The full data, repeated exactly, is the only answer needed.

### Extracted material ###

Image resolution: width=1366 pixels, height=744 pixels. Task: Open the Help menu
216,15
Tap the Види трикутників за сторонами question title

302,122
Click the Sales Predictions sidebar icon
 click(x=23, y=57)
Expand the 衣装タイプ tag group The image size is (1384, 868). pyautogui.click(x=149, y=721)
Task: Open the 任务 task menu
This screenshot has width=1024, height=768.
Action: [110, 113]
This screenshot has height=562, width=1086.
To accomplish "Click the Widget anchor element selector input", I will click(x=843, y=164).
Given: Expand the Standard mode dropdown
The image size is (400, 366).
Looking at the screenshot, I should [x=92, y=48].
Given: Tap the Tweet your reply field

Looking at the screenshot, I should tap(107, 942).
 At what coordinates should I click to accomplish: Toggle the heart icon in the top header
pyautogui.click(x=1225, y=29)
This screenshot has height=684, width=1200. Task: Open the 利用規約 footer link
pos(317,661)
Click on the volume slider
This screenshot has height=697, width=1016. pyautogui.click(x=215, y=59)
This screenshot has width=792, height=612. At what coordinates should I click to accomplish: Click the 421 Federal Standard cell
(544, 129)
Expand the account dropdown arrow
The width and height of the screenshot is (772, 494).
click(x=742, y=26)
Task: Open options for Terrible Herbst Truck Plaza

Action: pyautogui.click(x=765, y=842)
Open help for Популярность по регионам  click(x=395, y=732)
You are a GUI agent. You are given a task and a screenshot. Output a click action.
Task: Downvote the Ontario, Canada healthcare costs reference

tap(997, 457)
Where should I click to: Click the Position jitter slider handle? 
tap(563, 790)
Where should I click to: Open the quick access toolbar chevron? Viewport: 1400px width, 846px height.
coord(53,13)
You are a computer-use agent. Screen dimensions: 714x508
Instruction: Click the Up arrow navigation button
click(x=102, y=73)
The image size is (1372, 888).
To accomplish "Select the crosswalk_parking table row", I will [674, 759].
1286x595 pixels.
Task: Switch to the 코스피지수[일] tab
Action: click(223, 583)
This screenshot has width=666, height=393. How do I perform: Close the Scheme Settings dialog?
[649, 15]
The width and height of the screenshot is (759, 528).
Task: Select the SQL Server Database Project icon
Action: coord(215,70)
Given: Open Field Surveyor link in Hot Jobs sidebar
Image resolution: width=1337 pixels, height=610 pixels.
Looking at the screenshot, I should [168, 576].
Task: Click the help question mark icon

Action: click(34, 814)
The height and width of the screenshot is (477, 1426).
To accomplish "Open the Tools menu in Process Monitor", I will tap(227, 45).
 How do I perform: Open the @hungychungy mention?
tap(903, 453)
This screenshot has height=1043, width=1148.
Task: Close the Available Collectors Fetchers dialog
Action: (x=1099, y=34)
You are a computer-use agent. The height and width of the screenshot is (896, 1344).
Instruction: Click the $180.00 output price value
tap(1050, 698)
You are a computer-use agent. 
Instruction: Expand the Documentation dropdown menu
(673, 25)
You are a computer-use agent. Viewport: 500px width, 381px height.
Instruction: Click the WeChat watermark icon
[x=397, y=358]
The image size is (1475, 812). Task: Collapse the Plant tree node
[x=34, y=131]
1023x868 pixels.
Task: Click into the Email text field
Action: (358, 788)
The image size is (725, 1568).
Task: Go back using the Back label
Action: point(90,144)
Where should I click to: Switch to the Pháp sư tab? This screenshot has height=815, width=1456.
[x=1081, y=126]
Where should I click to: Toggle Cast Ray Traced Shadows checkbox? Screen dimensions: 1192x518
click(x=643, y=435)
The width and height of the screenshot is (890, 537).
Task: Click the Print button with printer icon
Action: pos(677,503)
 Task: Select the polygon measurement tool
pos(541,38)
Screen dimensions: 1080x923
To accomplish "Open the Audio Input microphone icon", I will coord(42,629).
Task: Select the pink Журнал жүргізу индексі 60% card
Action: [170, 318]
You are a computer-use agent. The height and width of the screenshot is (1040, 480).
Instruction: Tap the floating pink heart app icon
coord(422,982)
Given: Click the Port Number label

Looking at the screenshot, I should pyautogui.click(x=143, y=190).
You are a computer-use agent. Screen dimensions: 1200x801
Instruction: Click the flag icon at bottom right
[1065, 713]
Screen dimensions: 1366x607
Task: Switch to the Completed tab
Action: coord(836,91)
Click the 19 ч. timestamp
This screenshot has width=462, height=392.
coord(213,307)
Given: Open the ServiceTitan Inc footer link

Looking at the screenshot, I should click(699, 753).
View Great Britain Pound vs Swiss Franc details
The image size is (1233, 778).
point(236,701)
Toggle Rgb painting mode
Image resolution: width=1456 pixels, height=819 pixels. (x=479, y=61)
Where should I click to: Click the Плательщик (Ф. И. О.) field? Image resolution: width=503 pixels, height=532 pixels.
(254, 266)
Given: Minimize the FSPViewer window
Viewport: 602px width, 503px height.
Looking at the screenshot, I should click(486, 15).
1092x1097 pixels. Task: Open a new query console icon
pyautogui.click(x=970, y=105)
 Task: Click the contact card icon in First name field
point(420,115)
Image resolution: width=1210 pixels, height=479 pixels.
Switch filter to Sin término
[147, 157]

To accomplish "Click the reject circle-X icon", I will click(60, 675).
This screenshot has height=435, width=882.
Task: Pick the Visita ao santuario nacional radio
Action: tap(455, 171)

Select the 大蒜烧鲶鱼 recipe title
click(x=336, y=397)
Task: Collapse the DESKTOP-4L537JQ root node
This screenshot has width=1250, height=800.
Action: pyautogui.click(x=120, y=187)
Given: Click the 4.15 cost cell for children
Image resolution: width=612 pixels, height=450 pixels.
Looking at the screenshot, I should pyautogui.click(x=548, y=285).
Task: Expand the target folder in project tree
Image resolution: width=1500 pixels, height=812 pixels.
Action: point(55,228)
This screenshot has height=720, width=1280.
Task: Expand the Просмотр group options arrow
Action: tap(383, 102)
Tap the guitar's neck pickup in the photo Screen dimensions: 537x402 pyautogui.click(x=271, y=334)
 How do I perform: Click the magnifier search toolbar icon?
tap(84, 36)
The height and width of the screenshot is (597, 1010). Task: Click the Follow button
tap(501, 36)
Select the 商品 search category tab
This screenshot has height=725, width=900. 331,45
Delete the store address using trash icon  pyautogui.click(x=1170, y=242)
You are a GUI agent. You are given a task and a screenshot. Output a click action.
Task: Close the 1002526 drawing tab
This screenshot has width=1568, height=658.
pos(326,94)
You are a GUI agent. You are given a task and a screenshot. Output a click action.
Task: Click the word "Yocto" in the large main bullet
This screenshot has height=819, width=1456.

###

=== Written answer ===
Image resolution: width=1366 pixels, height=744 pixels. Task: Open the Help menu
216,15
Tap the Види трикутників за сторонами question title

302,122
Click the Sales Predictions sidebar icon
 click(x=23, y=57)
Expand the 衣装タイプ tag group The image size is (1384, 868). pyautogui.click(x=149, y=721)
Task: Open the 任务 task menu
This screenshot has width=1024, height=768.
Action: [110, 113]
This screenshot has height=562, width=1086.
To accomplish "Click the Widget anchor element selector input", I will click(x=843, y=164).
Given: Expand the Standard mode dropdown
The image size is (400, 366).
Looking at the screenshot, I should [x=92, y=48].
Given: Tap the Tweet your reply field

Looking at the screenshot, I should tap(107, 942).
 At what coordinates should I click to accomplish: Toggle the heart icon in the top header
pyautogui.click(x=1225, y=29)
This screenshot has height=684, width=1200. Task: Open the 利用規約 footer link
pos(317,661)
Click on the volume slider
This screenshot has height=697, width=1016. pyautogui.click(x=215, y=59)
This screenshot has width=792, height=612. At what coordinates should I click to accomplish: Click the 421 Federal Standard cell
(544, 129)
Expand the account dropdown arrow
The width and height of the screenshot is (772, 494).
click(x=742, y=26)
Task: Open options for Terrible Herbst Truck Plaza

Action: pyautogui.click(x=765, y=842)
Open help for Популярность по регионам  click(x=395, y=732)
You are a GUI agent. You are given a task and a screenshot. Output a click action.
Task: Downvote the Ontario, Canada healthcare costs reference

tap(997, 457)
Where should I click to: Click the Position jitter slider handle? 
tap(563, 790)
Where should I click to: Open the quick access toolbar chevron? Viewport: 1400px width, 846px height.
coord(53,13)
You are a computer-use agent. Screen dimensions: 714x508
Instruction: Click the Up arrow navigation button
click(x=102, y=73)
The image size is (1372, 888).
To accomplish "Select the crosswalk_parking table row", I will [674, 759].
1286x595 pixels.
Task: Switch to the 코스피지수[일] tab
Action: click(223, 583)
This screenshot has width=666, height=393. How do I perform: Close the Scheme Settings dialog?
[649, 15]
The width and height of the screenshot is (759, 528).
Task: Select the SQL Server Database Project icon
Action: coord(215,70)
Given: Open Field Surveyor link in Hot Jobs sidebar
Image resolution: width=1337 pixels, height=610 pixels.
Looking at the screenshot, I should [168, 576].
Task: Click the help question mark icon

Action: click(34, 814)
The height and width of the screenshot is (477, 1426).
To accomplish "Open the Tools menu in Process Monitor", I will tap(227, 45).
 How do I perform: Open the @hungychungy mention?
tap(903, 453)
This screenshot has height=1043, width=1148.
Task: Close the Available Collectors Fetchers dialog
Action: (x=1099, y=34)
You are a computer-use agent. The height and width of the screenshot is (896, 1344).
Instruction: Click the $180.00 output price value
tap(1050, 698)
You are a computer-use agent. 
Instruction: Expand the Documentation dropdown menu
(673, 25)
You are a computer-use agent. Viewport: 500px width, 381px height.
Instruction: Click the WeChat watermark icon
[x=397, y=358]
The image size is (1475, 812). Task: Collapse the Plant tree node
[x=34, y=131]
1023x868 pixels.
Task: Click into the Email text field
Action: (358, 788)
The image size is (725, 1568).
Task: Go back using the Back label
Action: point(90,144)
Where should I click to: Switch to the Pháp sư tab? This screenshot has height=815, width=1456.
[x=1081, y=126]
Where should I click to: Toggle Cast Ray Traced Shadows checkbox? Screen dimensions: 1192x518
click(x=643, y=435)
The width and height of the screenshot is (890, 537).
Task: Click the Print button with printer icon
Action: pos(677,503)
 Task: Select the polygon measurement tool
pos(541,38)
Screen dimensions: 1080x923
To accomplish "Open the Audio Input microphone icon", I will coord(42,629).
Task: Select the pink Журнал жүргізу индексі 60% card
Action: [170, 318]
You are a computer-use agent. The height and width of the screenshot is (1040, 480).
Instruction: Tap the floating pink heart app icon
coord(422,982)
Given: Click the Port Number label

Looking at the screenshot, I should pyautogui.click(x=143, y=190).
You are a computer-use agent. Screen dimensions: 1200x801
Instruction: Click the flag icon at bottom right
[1065, 713]
Screen dimensions: 1366x607
Task: Switch to the Completed tab
Action: coord(836,91)
Click the 19 ч. timestamp
This screenshot has width=462, height=392.
coord(213,307)
Given: Open the ServiceTitan Inc footer link

Looking at the screenshot, I should click(699, 753).
View Great Britain Pound vs Swiss Franc details
The image size is (1233, 778).
point(236,701)
Toggle Rgb painting mode
Image resolution: width=1456 pixels, height=819 pixels. (x=479, y=61)
Where should I click to: Click the Плательщик (Ф. И. О.) field? Image resolution: width=503 pixels, height=532 pixels.
(254, 266)
Given: Minimize the FSPViewer window
Viewport: 602px width, 503px height.
Looking at the screenshot, I should click(486, 15).
1092x1097 pixels. Task: Open a new query console icon
pyautogui.click(x=970, y=105)
 Task: Click the contact card icon in First name field
point(420,115)
Image resolution: width=1210 pixels, height=479 pixels.
Switch filter to Sin término
[147, 157]

To accomplish "Click the reject circle-X icon", I will click(60, 675).
This screenshot has height=435, width=882.
Task: Pick the Visita ao santuario nacional radio
Action: tap(455, 171)

Select the 大蒜烧鲶鱼 recipe title
click(x=336, y=397)
Task: Collapse the DESKTOP-4L537JQ root node
This screenshot has width=1250, height=800.
Action: pyautogui.click(x=120, y=187)
Given: Click the 4.15 cost cell for children
Image resolution: width=612 pixels, height=450 pixels.
Looking at the screenshot, I should pyautogui.click(x=548, y=285).
Task: Expand the target folder in project tree
Image resolution: width=1500 pixels, height=812 pixels.
Action: point(55,228)
This screenshot has height=720, width=1280.
Task: Expand the Просмотр group options arrow
Action: tap(383, 102)
Tap the guitar's neck pickup in the photo Screen dimensions: 537x402 pyautogui.click(x=271, y=334)
 How do I perform: Click the magnifier search toolbar icon?
tap(84, 36)
The height and width of the screenshot is (597, 1010). Task: Click the Follow button
tap(501, 36)
Select the 商品 search category tab
This screenshot has height=725, width=900. 331,45
Delete the store address using trash icon  pyautogui.click(x=1170, y=242)
You are a GUI agent. You are given a task and a screenshot. Output a click action.
Task: Close the 1002526 drawing tab
This screenshot has width=1568, height=658.
pos(326,94)
You are a GUI agent. You are given a task and a screenshot. Output a click action.
Task: Click the word "Yocto" in the large main bullet
This screenshot has height=819, width=1456.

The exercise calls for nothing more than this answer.